(Records contained in a dataset)
§ §

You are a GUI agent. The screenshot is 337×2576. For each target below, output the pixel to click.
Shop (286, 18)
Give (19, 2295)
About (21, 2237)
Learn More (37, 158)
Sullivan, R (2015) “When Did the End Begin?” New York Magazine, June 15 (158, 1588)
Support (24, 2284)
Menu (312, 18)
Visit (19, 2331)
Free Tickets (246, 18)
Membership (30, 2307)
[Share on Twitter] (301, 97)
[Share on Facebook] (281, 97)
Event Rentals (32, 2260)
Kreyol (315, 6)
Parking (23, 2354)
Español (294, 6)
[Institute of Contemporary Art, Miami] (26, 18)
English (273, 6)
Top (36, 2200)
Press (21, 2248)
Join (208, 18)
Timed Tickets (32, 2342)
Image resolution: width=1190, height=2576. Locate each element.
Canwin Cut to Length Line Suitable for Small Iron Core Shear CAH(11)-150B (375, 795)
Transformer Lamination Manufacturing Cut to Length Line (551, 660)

§ §

* _Work item_
Set down all the entries again, word for word.

* _Answer section_
You are a GUI agent. The screenshot is 337×2576. For each target below, output the pixel to click.
Shop (286, 18)
Give (19, 2295)
About (21, 2237)
Learn More (37, 158)
Sullivan, R (2015) “When Did the End Begin?” New York Magazine, June 15 (158, 1588)
Support (24, 2284)
Menu (312, 18)
Visit (19, 2331)
Free Tickets (246, 18)
Membership (30, 2307)
[Share on Twitter] (301, 97)
[Share on Facebook] (281, 97)
Event Rentals (32, 2260)
Kreyol (315, 6)
Parking (23, 2354)
Español (294, 6)
[Institute of Contemporary Art, Miami] (26, 18)
English (273, 6)
Top (36, 2200)
Press (21, 2248)
Join (208, 18)
Timed Tickets (32, 2342)
Image resolution: width=1190, height=2576. Locate each element.
Canwin Cut to Length Line Suitable for Small Iron Core Shear CAH(11)-150B (375, 795)
Transformer Lamination Manufacturing Cut to Length Line (551, 660)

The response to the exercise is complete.